Twenty thousand years ago, a small group of men and women worked their way deep into a cave system in the south of France. There, by the light of torches, they painted beautiful depictions of the animals they hunted. Their cave paintings remain as a tribute to the first technology humans developed: the story.
It is worth remembering how old and powerful stories are for human beings, like HBO’s successful adaptation of the video game The Last of Us. The intersection of these two storytelling forms — a streaming TV show and a console-based video game — allows us to see exactly how technology has reshaped our ancient drive to depict the world through narratives.
Enacting the narrative
Most people look at me a little weird when I reveal that I am an avid gamer. I guess there aren’t a lot of 60-year-old professors of astrophysics who spend six months in an open-world video game about, say, a future full of robot dinosaurs. While I did not start playing until my 40s, I quickly fell in love with what the form allowed. As someone interested in how technology shapes our imaginations, the specific way video games open up new dimensions in storytelling has always fascinated me. (That sense of wonder prevails even when I am deep into blasting away at those robot dinosaurs.) And that’s where The Last of Us comes into the picture.
I am not the only person who will tell you that we are talking about the greatest video game ever made. The Last of Us won all the awards to justify that claim. It is one of those games that rises to the level of high art. Yes, it is another story about a post-apocalyptic America where a virus has turned most of humanity into mindless zombies. And yes, in the game, you follow a man shepherding a teenage girl across the country to a facility where her immunity might be used to save our species.
If that blurb was all you knew about the narrative, you would be justified in rolling your eyes and moving on. Instead, The Last of Us uses this well-worn idea to develop a deep and richly textured story about loss and sadness. Most important, it does so in a way that is only possible in the format of a video game.
The difference between a game and a traditional storytelling format like a novel is that in a game you must enact the narrative. You are the character, in the sense that your actions are their actions. In lesser hands, this may not mean much. But the creators of The Last of Us were brilliant in their ability to draw the player into the consequences of the actions they choose. The world of The Last of Us contains a lot of violence. So do a great many games. But unlike other games, you are forced to deal with its impact. The game does not let you look away, which is why playing it is not an easy task. The Last of Us is brilliant and compelling, but you cannot say that it’s fun.

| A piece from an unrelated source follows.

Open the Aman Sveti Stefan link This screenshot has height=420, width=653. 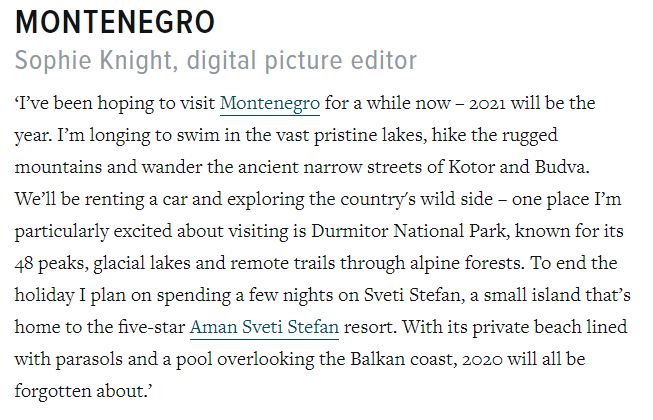(x=264, y=327)
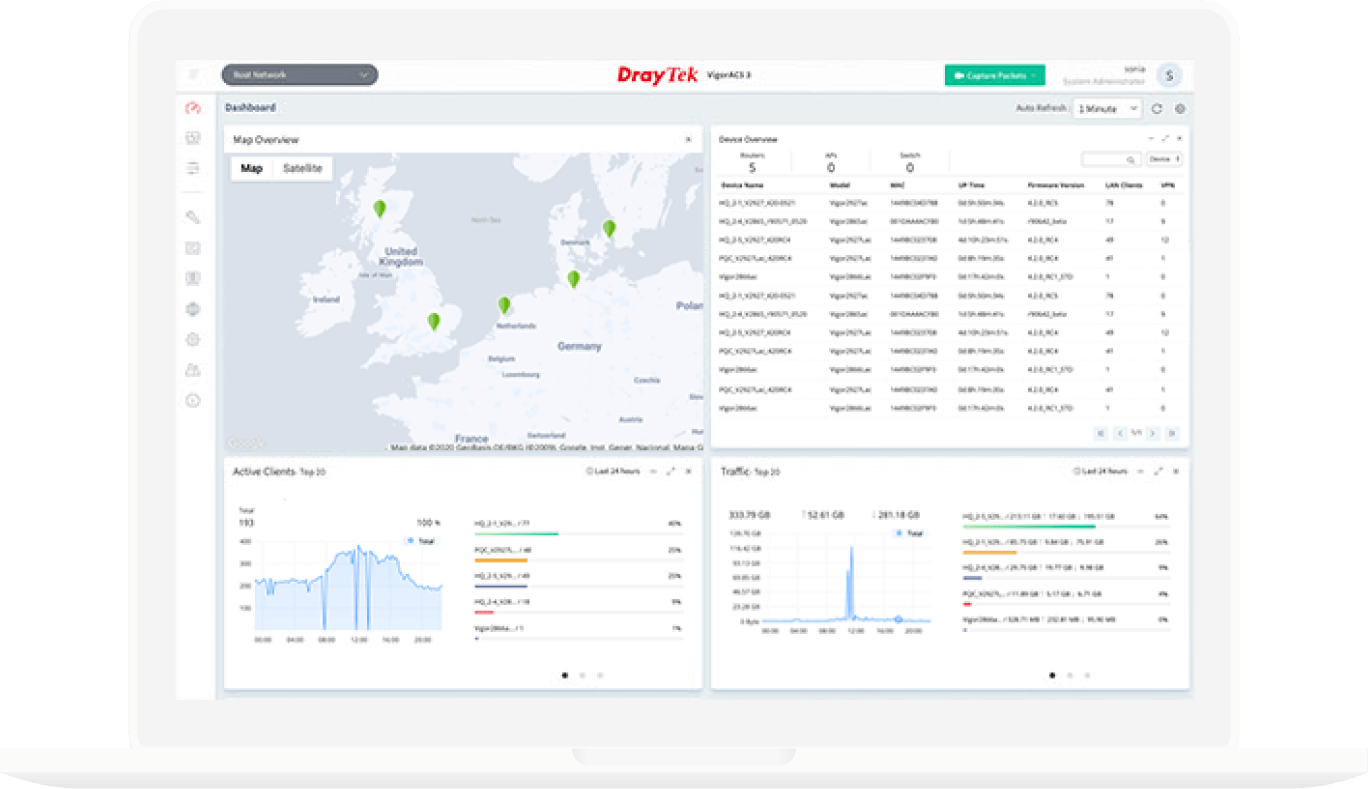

That is what makes the comparison with HBO’s version of the story so interesting. There has been a lot of discussion of how hard it has been to convert successful video games into successful movies or TV series, even though on the surface the two forms seem very similar. The creators of this series, however, made deft decisions about which aspects of the story needed to change in order to serve the new medium. They managed to take what matters for the Last of Us story as pure story and shift it into the language of a TV series (which is quite different from the language of video games).

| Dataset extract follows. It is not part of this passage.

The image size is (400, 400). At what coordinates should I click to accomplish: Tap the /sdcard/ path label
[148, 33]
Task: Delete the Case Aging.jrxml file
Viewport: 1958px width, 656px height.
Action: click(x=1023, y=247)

Why video games matter to storytelling
In that shift, you can see exactly why video game technology opens up entirely new dimensions for storytelling. As my friend Gourab Ghoshal points out, there are scenes in the show that hew closely to scenes in the game. The big difference is that the TV show spends just five minutes in the room where that scene plays out.

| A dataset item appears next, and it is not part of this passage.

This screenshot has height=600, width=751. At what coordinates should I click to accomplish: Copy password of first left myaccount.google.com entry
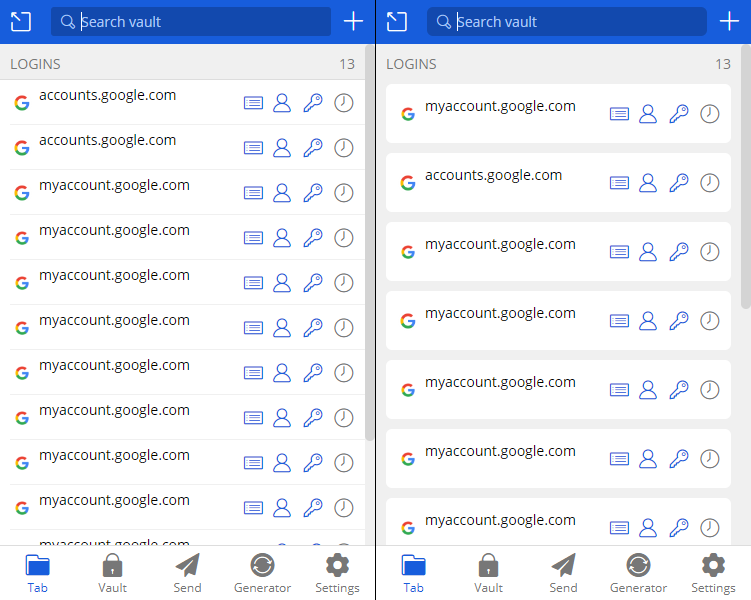click(x=313, y=193)
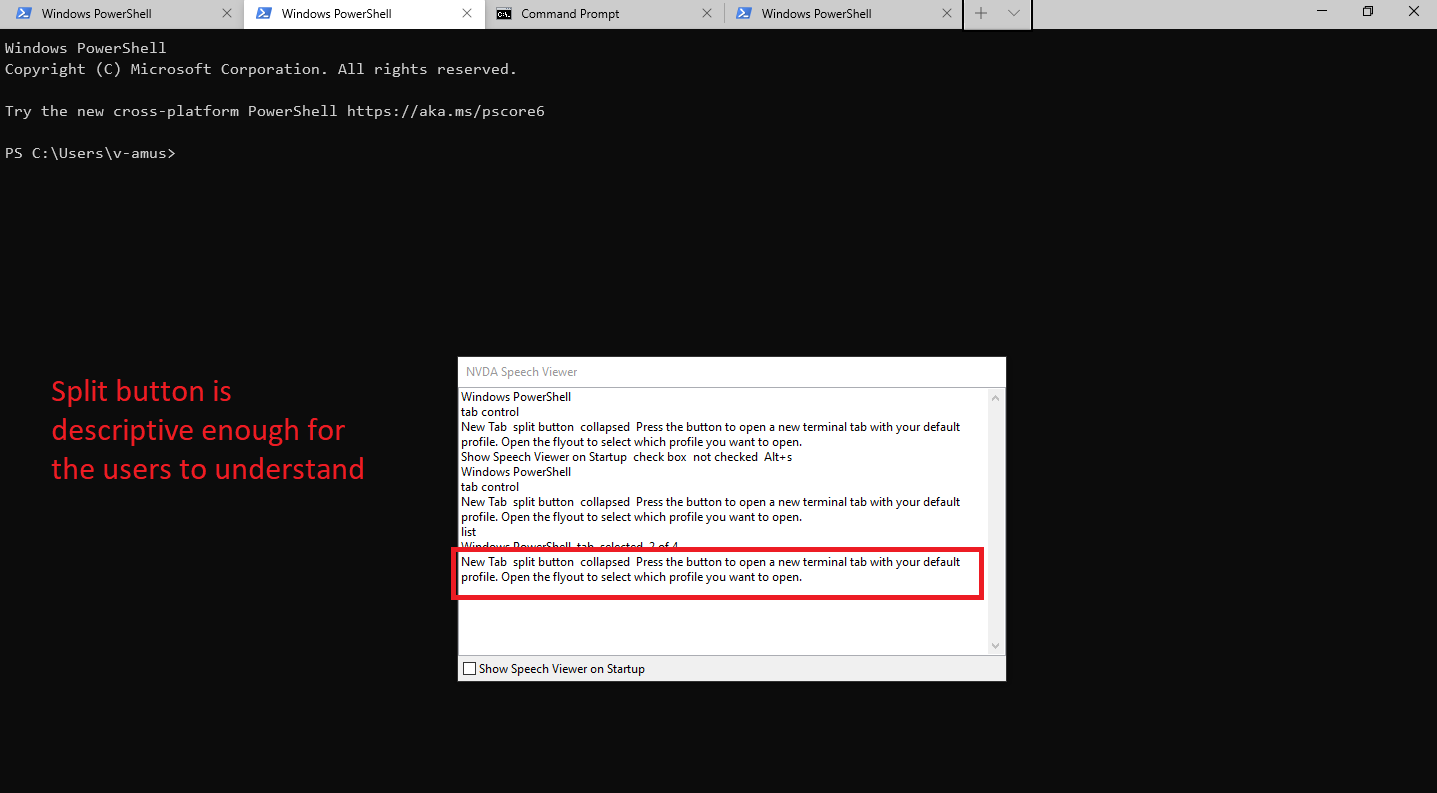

I, however, have harrowing memories from the week I spent in that same room, trying to cross it without getting killed by quick moving, ferocious zombies. As a gamer, I had an entirely different experience of that scene. In the game, it plays the same role in the narrative arc of the story as it does in the TV adaptation, but the difficulty and horror I experienced by playing rather than just watching left an emotional resonance that weighed deeply on me.
Add that scene to all the others spent in a game that took me a few months to complete, and my encounter with The Last of Us as a story seems far more potent than the TV series can ever hope to achieve, no matter how excellent it turns out to be. That is why video games matter and why their continued technological and artistic development can reshape the way we satisfy our ancient need for stories.